* Extracto del documento
No es conveniente olvidar, según el quinto manual que nos propone la
autora, el de las equivocaciones, y
de la cita de Karl Shapiro que lo alumbra, los
errores del pasado. La memoria, y en este caso la poética, ha de registrar
los errores de ese pasado, y archivarlos, para mostrarlos luego tal como
fueron: errores. Y esto porque la poesía, al no ser sabia, es inocente, y por
lo mismo se puede adentrar por los campos del terror y de la muerte sin ningún
tipo de preconcepciones o lastres que no sean los de la propia mirada del
poeta. La poesía no aprende de lo que podríamos considerar un sentir general y,
por lo mismo, universalizable; no: La experiencia poética es única en cuanto
respeta la particularidad de cada poeta, o, incluso, de cada lector concreto.
Ahora bien, si estamos llamados a tener dicha experiencia en singular, ¿qué es
lo que podemos comunicar, entonces? Veamos la respuesta que ensaya Maricel Mayor:
Siempre podremos transmitir aquello anterior a la palabra y que informa la
palabra; en el caso que nos ocupa el desasosiego o el silencio, sea el presente en caos, en el caso del
primer manual, o la complicidad del miedo,
en el caso del segundo. Un pie para la meditación del primero lo supone una
cita de Longfellow, para el segundo, otra de T. S. Elliot, que reproduzco: I will show you fear in a handful of dust (Te mostraré tu miedo en
un puñado de polvo). Aun así la poeta
apuntará al mandato del décimo manual,
el de la espera, resumen o conclusión
al que tiende su hacer poético: La
humanidad en lo humano. La esperanzadora cita que lo glosa es de Walt
Witman: In this broad earth of ours,/
amid the measureless grossness and the stag,/ enclosed and safe within its
central heart,/ nestles the seed perfection (En esta amplia tierra
nuestra,/ en medio de la inmensa densidad y la basura,/ rodeada y segura en el
centro de su corazón,/ anida la semilla perfección).

* Información proporcionada

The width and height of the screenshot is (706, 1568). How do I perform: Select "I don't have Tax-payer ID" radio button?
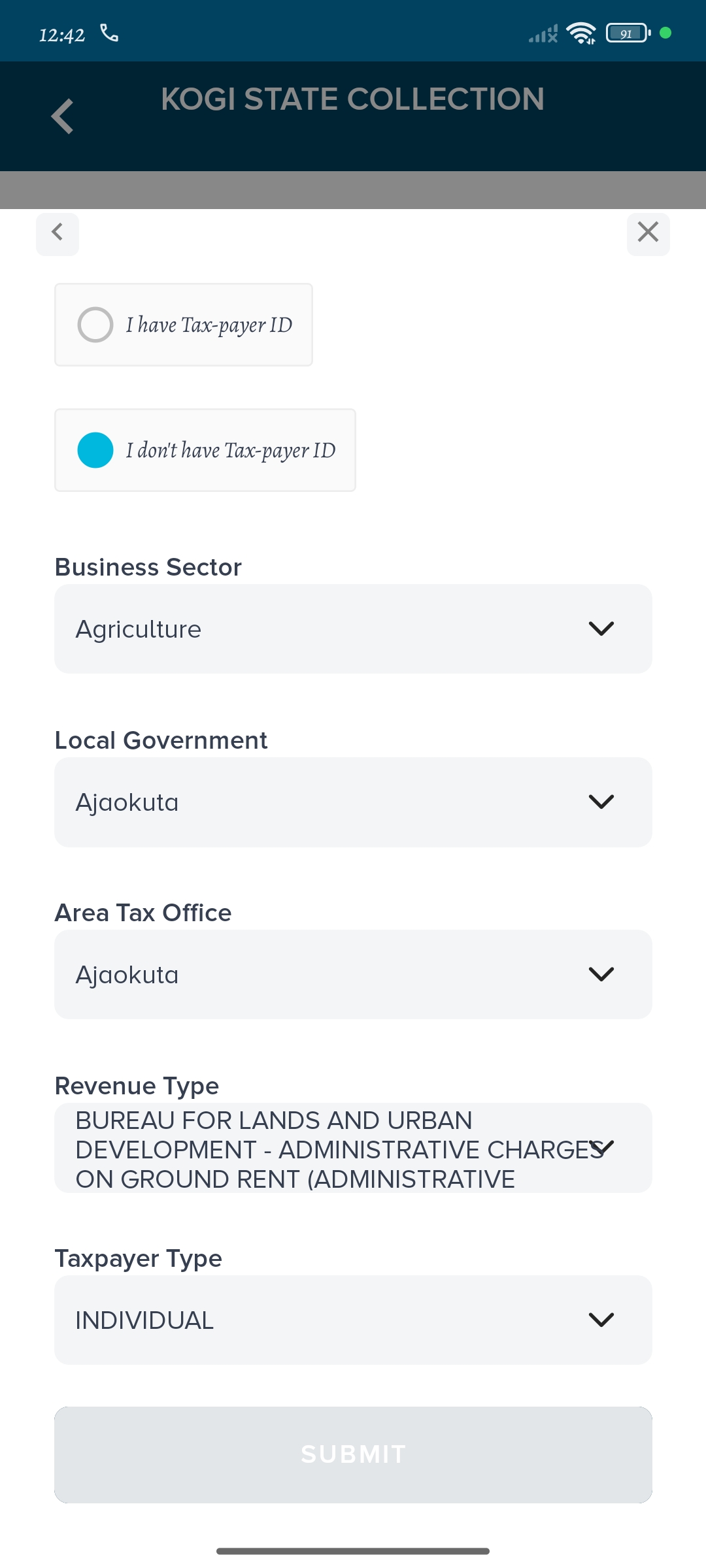tap(95, 450)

* Objetivo
¿Puedes citar textualmente el pasaje del extracto que arranca con las palabras que contienen "No es conveniente" y termina en "cada lector concreto."?

* Solución propuesta
No es conveniente olvidar, según el quinto manual que nos propone la
autora, el de las equivocaciones, y
de la cita de Karl Shapiro que lo alumbra, los
errores del pasado. La memoria, y en este caso la poética, ha de registrar
los errores de ese pasado, y archivarlos, para mostrarlos luego tal como
fueron: errores. Y esto porque la poesía, al no ser sabia, es inocente, y por
lo mismo se puede adentrar por los campos del terror y de la muerte sin ningún
tipo de preconcepciones o lastres que no sean los de la propia mirada del
poeta. La poesía no aprende de lo que podríamos considerar un sentir general y,
por lo mismo, universalizable; no: La experiencia poética es única en cuanto
respeta la particularidad de cada poeta, o, incluso, de cada lector concreto.